Lembremo-nos que, entre os punidos pelo AI 5, estiveram: Elza Berquó, Mário Schemberg, Isaias Raw, Luiz Hildebrando da Silva, José Leite Lopes, Florestan Fernandes, Octavio Ianni, FHC e vários outros.
Concluo, Senhor Reitor e membros do Consu: A Unicamp – cuja existência se justificapela busca do conhecimento científico, pelo exercício do debate crítico e pela defesa de valores democráticos –,rechaça o dogmatismo, o negacionismo, a intolerância e a conivência com todas as formas de autoritarismo.
Reconheça-se, contudo, que a Unicamp, durante a ditadura militar, protagonizou alguns atos coniventes com o autoritarismo vigente no país. Um deles, certamente, o mais grave foi o chamado “expurgo na Medicina Preventiva”, quando,em 1975, 17 pesquisadores, liderados pelo saudoso Sérgio Arouca, foram obrigados a abandonar a Unicamp.
É de se reconhecer também que esta universidade – ao conceder uma honraria ao signatário do AI 5 –, prestou, no plano simbólico, igualmente, um tributo ao autoritarismo. Embora as circunstâncias políticas da época possam ser invocadas para justificar a infausta decisão do Conselho Diretor, impõe-se admitir que um equívoco foi cometido e esquecido!

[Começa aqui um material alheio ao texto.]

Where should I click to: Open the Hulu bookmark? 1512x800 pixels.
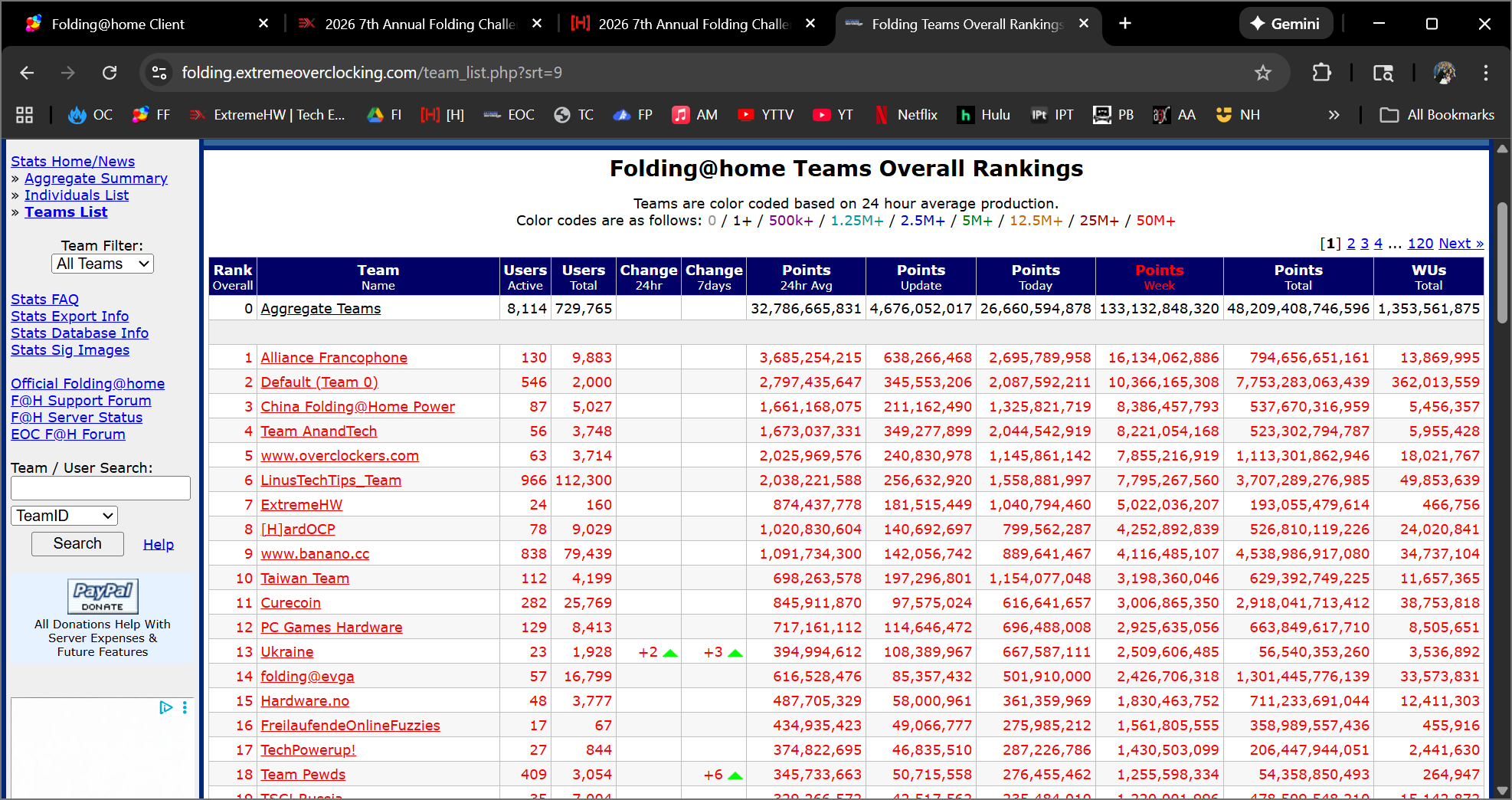[x=984, y=115]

A expectativa do GT Unicamp pela Democracia é a de que, nesta sessão, o Consu – interpretando a atual vontade política de sua comunidade acadêmica – repare este equívoco que dura 48 anos!

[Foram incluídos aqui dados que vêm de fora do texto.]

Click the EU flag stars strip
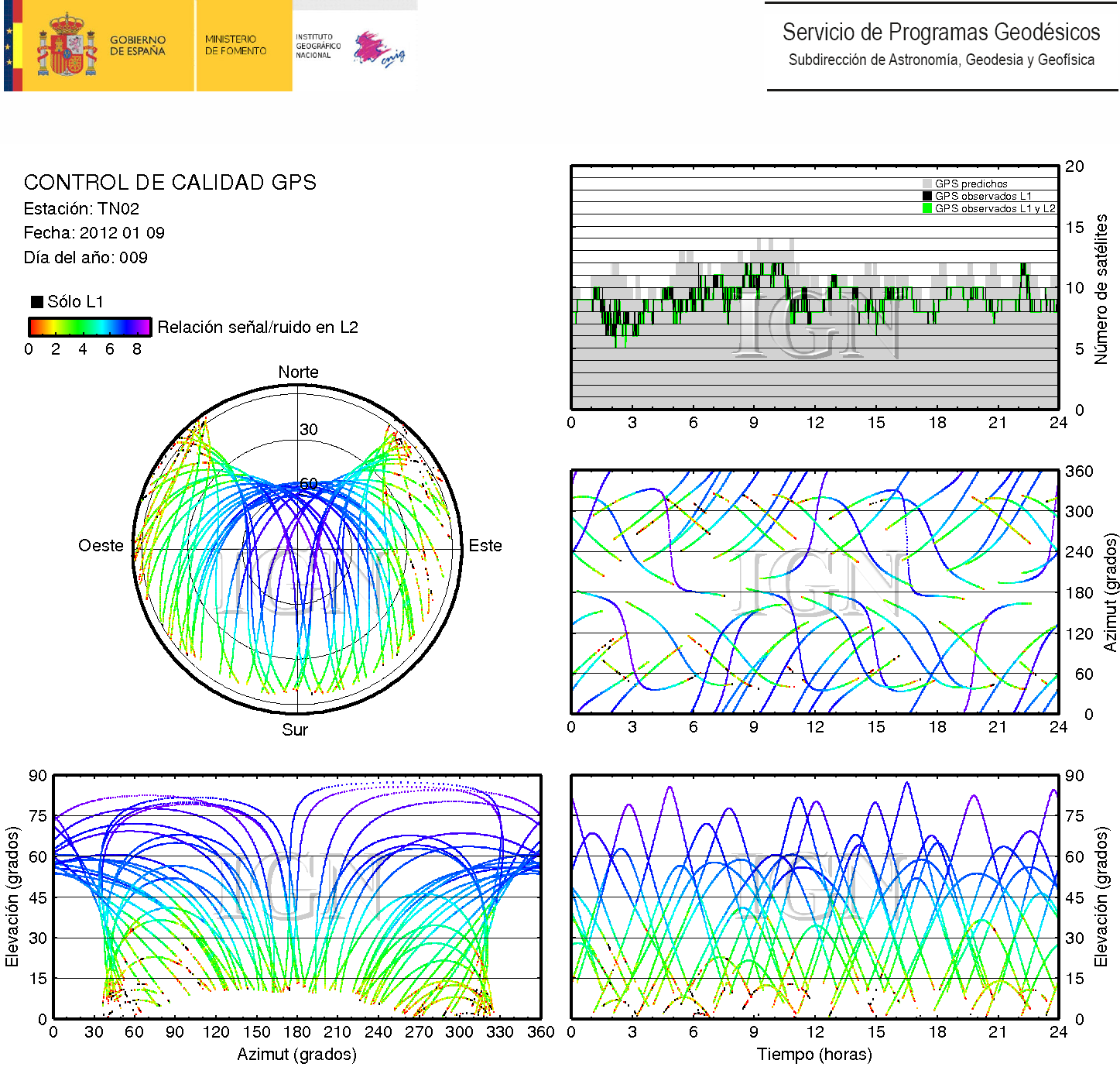The height and width of the screenshot is (1067, 1120). [9, 46]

Sobre esta solicitação, talvez seja o caso de se indagar: em algum momento da história da instituição, uma proposta levada ao debate dentro do Consu mobilizou e teve o apoio de amplos setores da Unicamp?
Tendo em vista sua legitimidade democrática e orientação crítica, solicitamos que o Consu – levando em conta a inequívoca vontade política de sua comunidade acadêmica – reconheça e repare o grave equívoco cometido em 1973.
Nas palavras de um ex-docente da Universidade, este equívoco tem sido deletério à memória e à história de uma instituição comprometida, desde as origens, com a liberdade de pensar, de fazer ciência, de ensinar, de criar, de promover a cultura, de defender a vida.
A autocrítica pública que, no dia de hoje, a Unicamp terá o privilégio e a coragem de fazer revelará ainda mais o ineludível compromisso da instituição com a memória crítica e os valores democráticos.
“A memória não diz respeito apenas ao passado. Ela é presente e futuro”.